BuzzFeed founder and CEO Jonah Peretti. (Photo by AOP.Press / Corbis via Getty Images)
  • BuzzFeed is set to lay off 100 staffers, according to The Wall Street Journal.
  • The company has reevaluated its advertising strategy after missing revenue targets earlier this year.

BuzzFeed is set to lay off 100 staffers as the company re-configures its business side and UK bureau after missing revenue targets earlier this year.

In an email to employees, CEO Jonah Peretti said that the company was restructuring its business and sales teams as it shifts its advertising revenue strategy. The company announced president Greg Coleman had decided to “take the opportunity to transition into a new role.”

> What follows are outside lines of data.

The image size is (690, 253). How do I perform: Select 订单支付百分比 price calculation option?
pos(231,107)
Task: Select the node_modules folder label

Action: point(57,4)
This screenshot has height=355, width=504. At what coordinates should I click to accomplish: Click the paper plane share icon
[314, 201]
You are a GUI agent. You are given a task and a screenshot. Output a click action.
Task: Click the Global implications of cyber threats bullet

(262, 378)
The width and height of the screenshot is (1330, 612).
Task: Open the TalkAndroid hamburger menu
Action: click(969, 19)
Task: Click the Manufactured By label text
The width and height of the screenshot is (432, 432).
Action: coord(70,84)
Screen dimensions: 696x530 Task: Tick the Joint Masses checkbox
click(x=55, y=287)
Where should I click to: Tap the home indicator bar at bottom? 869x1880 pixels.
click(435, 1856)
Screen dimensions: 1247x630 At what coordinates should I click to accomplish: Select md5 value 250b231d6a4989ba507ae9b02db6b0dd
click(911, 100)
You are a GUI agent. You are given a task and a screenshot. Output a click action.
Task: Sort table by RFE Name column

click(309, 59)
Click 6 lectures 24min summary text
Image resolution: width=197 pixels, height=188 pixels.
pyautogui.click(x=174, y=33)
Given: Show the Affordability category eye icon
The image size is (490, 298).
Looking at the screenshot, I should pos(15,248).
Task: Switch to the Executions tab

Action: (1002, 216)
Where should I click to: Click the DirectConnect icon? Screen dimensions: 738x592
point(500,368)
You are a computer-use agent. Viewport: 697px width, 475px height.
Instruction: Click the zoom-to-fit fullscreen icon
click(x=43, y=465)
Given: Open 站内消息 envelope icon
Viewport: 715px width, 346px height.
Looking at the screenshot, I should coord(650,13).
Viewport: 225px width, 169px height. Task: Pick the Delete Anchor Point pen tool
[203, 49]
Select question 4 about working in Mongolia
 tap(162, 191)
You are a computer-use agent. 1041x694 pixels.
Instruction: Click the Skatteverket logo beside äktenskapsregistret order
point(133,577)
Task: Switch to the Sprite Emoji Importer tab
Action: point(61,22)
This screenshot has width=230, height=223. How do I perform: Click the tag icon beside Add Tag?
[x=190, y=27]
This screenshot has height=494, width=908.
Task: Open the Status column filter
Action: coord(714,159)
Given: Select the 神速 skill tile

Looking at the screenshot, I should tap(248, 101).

“As our strategy evolves, we need to evolve our organisation, too – particularly our Business team, which was built to support direct sold advertising but will need to bring in different, more diverse expertise to support these new lines of business,” Peretti said. “Unfortunately, this means we have to say goodbye to some talented colleagues whose work has helped us tremendously.”

The UK office is set to hold an all-hands meeting later on Wednesday in what some staffers speculated would discuss layoffs.

The staff shakeup came as BuzzFeed has begun to reevaluate its advertising model following news earlier this month that it missed 2017 revenue targets, coming in 15-20% short of their $US350 million goal and dampening prospects for an imminent IPO.

BuzzFeed had famously focused on so-called “native” ads, or producing content on behalf of marketers that was designed to be shared by readers just like any other BuzzFeed article or video. Coleman, a digital ad veteran who’s held top sales roles at Yahoo and AOL, was brought on to help ramp up that business.

Yet those kinds of ad programs, while potentially lucrative, are not easy to execute at scale.

Earlier this year, the outlet also announced that it would begin programmatic advertising after scoffing at banner ads for years, a sign that many media watchers said signalled the company was having difficulty raising revenue.